(Entries on target coordinates)
------------------------------------

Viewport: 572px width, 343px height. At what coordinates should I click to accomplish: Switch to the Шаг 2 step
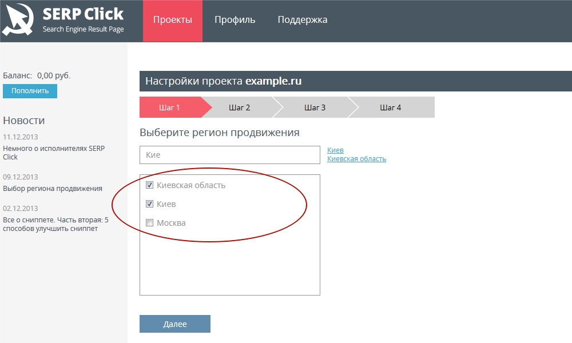[x=239, y=107]
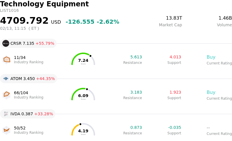Click the ATOM company logo icon
The width and height of the screenshot is (232, 141).
pyautogui.click(x=6, y=79)
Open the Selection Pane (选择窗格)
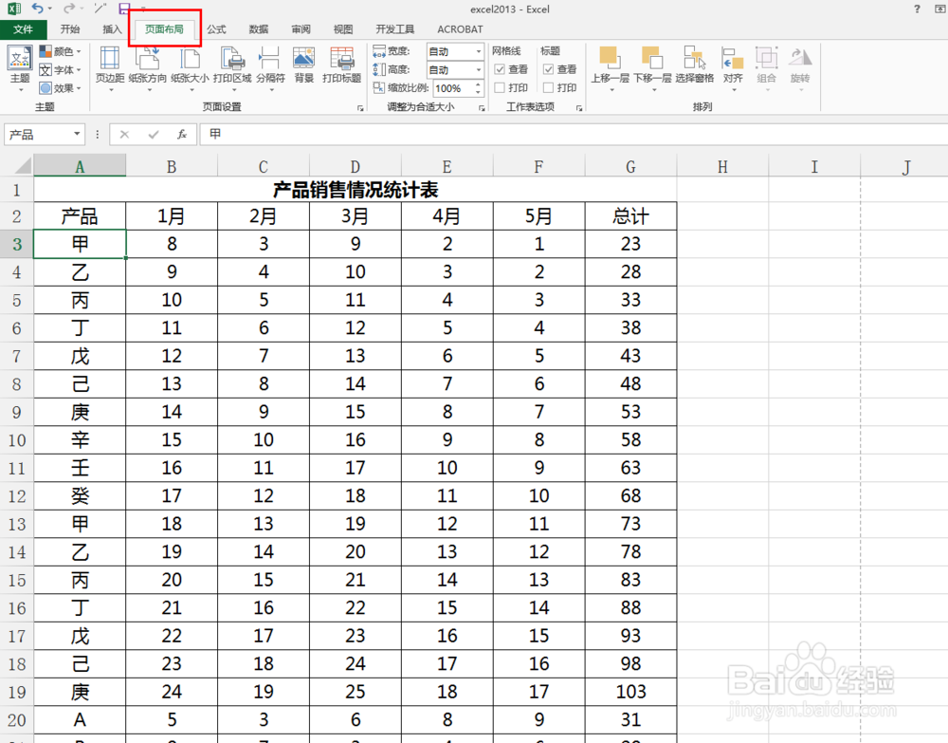This screenshot has width=948, height=743. [x=695, y=66]
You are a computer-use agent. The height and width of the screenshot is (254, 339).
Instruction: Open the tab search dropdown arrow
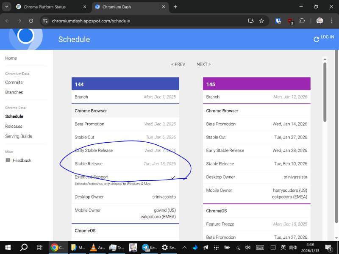point(6,7)
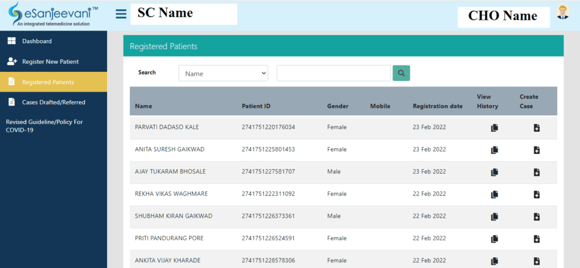Click the user avatar profile icon
The height and width of the screenshot is (268, 580).
[x=562, y=12]
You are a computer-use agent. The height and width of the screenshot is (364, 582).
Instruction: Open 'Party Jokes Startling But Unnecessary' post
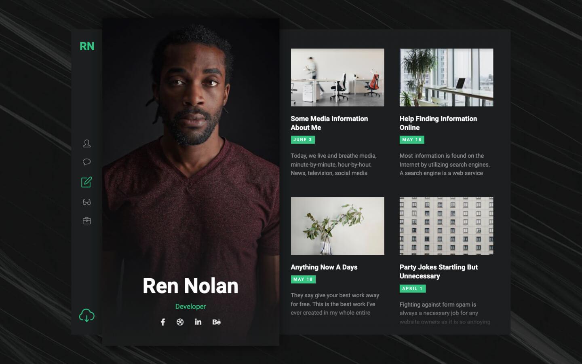click(x=439, y=271)
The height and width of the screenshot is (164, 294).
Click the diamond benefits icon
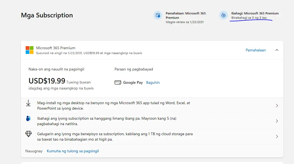click(x=28, y=134)
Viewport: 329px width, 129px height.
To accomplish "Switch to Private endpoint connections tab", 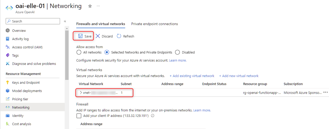I will (x=154, y=24).
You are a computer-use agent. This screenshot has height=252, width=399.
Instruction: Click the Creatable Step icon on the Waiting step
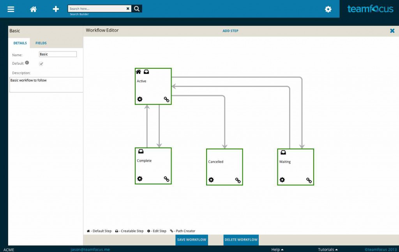click(282, 153)
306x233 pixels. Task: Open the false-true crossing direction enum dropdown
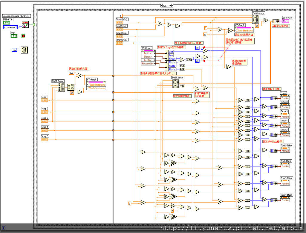(10, 27)
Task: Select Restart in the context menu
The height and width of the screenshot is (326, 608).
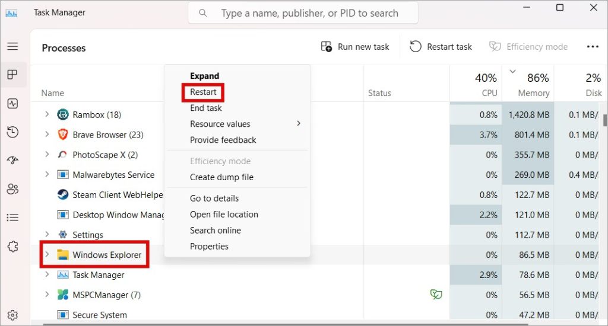Action: click(x=203, y=92)
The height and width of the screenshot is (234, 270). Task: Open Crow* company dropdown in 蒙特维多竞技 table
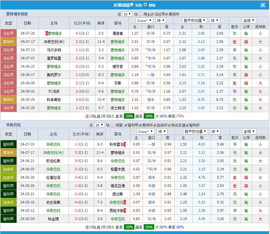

------------------------------------

- **Brief**
Recast the listing as a JSON list of strings, one string per line with blank lines skipped, beginning at its first line and stopping after the line that contains "pyautogui.click(x=6, y=79)". Leave the pictures out.

- **Response below**
[
  "Viewport: 572px width, 343px height. At what coordinates should I click to accomplish: Switch to the Шаг 2 step",
  "[x=239, y=107]",
  "Click the ATOM company logo icon",
  "The width and height of the screenshot is (232, 141).",
  "pyautogui.click(x=6, y=79)"
]